Problem: Work out the number of lines in the listing that include the string "heading". Reply with that number alone.

Recorded information:
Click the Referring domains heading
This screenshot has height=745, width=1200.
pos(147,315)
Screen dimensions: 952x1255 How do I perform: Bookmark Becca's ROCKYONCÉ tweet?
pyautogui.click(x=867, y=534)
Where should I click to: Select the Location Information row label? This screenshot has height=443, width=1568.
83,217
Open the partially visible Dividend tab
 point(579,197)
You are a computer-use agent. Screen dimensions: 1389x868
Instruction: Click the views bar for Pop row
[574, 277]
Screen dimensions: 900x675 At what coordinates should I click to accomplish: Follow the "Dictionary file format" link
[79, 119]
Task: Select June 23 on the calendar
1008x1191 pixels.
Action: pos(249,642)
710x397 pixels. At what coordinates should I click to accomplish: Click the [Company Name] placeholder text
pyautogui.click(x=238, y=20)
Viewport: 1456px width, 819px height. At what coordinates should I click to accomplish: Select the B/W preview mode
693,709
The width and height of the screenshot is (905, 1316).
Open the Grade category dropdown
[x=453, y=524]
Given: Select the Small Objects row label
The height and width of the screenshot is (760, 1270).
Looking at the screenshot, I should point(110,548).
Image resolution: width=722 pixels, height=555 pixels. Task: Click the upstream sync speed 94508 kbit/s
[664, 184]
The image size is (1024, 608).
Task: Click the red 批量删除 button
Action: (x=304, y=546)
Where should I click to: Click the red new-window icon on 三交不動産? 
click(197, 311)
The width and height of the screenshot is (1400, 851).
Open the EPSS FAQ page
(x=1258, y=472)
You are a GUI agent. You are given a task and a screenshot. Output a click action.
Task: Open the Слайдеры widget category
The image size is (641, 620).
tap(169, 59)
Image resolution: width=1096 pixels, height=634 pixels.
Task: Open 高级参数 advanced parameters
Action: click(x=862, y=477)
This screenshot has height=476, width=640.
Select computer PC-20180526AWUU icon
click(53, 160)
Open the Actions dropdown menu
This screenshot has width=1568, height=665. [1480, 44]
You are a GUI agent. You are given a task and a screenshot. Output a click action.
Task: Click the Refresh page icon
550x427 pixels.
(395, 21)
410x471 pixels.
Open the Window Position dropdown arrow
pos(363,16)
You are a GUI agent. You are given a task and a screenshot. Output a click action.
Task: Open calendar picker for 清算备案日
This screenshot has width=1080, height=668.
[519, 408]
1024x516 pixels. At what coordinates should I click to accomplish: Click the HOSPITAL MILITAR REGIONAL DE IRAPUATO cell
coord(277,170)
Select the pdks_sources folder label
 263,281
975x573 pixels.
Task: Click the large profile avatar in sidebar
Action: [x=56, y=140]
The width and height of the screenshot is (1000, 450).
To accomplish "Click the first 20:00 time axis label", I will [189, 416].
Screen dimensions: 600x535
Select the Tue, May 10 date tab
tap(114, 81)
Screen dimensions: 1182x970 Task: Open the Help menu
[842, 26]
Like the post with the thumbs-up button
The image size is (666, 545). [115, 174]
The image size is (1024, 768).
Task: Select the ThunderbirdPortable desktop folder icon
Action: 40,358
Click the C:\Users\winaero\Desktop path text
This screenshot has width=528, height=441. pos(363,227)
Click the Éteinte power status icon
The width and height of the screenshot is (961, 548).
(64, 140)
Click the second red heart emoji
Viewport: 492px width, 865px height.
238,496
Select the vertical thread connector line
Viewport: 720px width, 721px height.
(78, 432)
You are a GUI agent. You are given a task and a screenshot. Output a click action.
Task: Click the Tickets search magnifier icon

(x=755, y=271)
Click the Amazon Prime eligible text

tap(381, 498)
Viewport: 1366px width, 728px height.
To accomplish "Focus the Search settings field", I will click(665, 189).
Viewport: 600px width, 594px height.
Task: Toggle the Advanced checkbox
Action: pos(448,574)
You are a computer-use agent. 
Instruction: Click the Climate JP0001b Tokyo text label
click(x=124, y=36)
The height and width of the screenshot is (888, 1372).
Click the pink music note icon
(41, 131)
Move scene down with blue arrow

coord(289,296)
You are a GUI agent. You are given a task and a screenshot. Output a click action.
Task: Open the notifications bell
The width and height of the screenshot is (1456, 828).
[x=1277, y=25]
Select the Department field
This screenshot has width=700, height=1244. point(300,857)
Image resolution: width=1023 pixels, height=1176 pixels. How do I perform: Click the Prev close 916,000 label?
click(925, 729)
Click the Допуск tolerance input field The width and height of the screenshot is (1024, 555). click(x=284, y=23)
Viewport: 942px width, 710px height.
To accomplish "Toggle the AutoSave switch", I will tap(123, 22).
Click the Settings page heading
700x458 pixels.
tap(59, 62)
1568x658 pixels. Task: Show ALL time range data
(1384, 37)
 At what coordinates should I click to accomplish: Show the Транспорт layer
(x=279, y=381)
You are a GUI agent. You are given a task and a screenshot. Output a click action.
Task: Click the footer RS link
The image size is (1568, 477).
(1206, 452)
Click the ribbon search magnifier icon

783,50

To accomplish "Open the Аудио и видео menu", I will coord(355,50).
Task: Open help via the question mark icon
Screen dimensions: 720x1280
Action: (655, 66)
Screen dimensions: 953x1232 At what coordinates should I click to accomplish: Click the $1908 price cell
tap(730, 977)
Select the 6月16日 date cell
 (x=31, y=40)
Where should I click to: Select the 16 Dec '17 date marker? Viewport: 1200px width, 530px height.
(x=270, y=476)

The answer: 2